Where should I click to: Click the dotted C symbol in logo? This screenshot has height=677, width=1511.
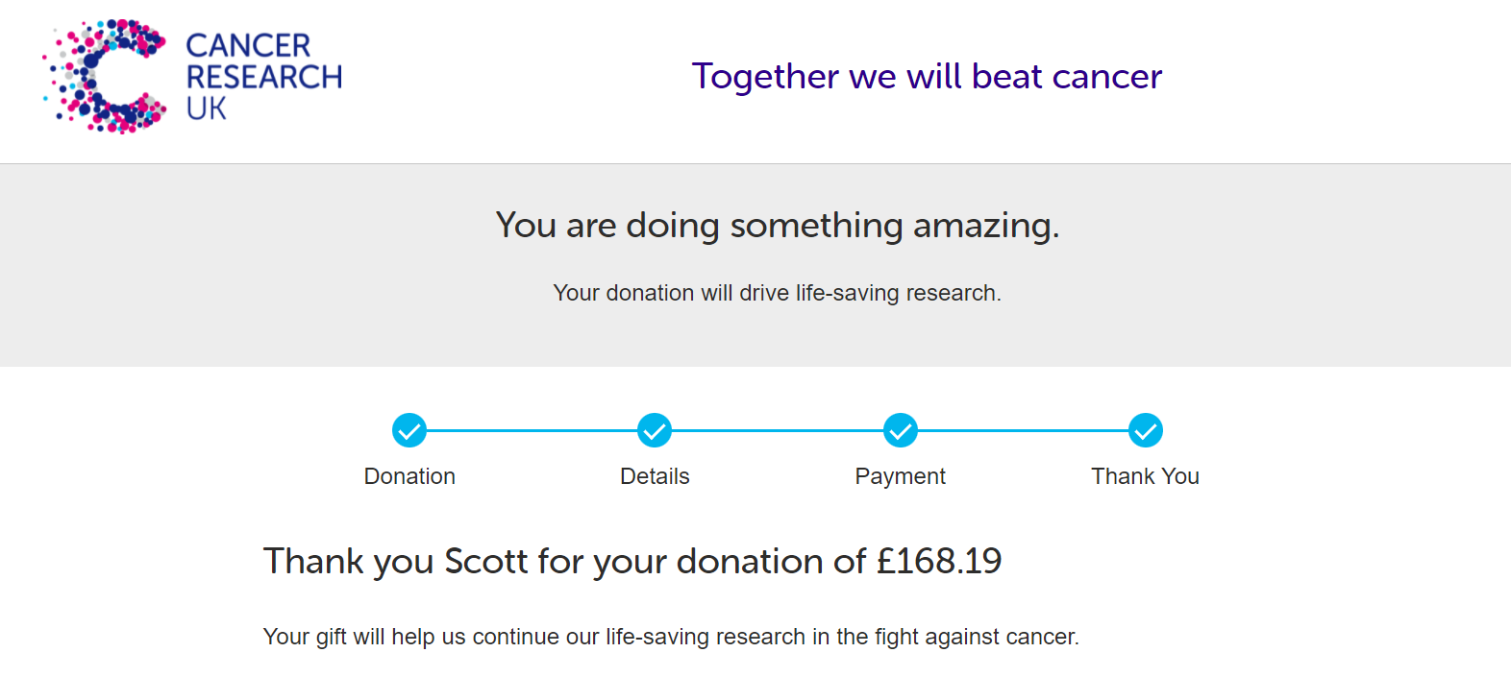tap(105, 76)
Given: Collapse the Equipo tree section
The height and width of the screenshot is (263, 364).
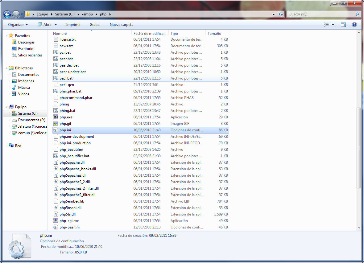Looking at the screenshot, I should coord(6,107).
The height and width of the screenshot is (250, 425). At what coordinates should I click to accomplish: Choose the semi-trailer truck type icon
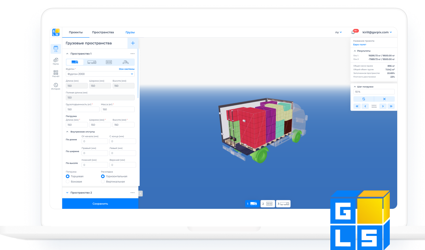pos(92,62)
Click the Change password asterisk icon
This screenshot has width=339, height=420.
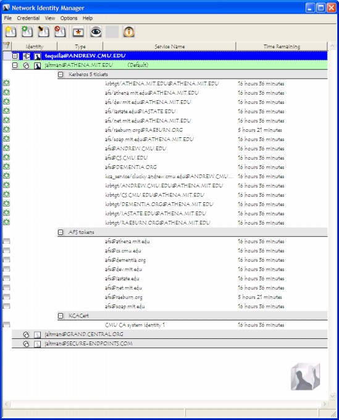click(x=78, y=32)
::::::::
• Goal of the exercise: Repeat exactly the lines from the one containing "Given: Collapse the Equipo tree section" to the last line of the data above, both included, and write no pictures into the copy.

• Answer box:
Given: Collapse the Equipo tree section
The height and width of the screenshot is (263, 364).
Looking at the screenshot, I should coord(6,107).
The height and width of the screenshot is (250, 425). At what coordinates should I click to accomplish: Choose the semi-trailer truck type icon
pos(92,62)
Click the Change password asterisk icon
This screenshot has width=339, height=420.
click(x=78, y=32)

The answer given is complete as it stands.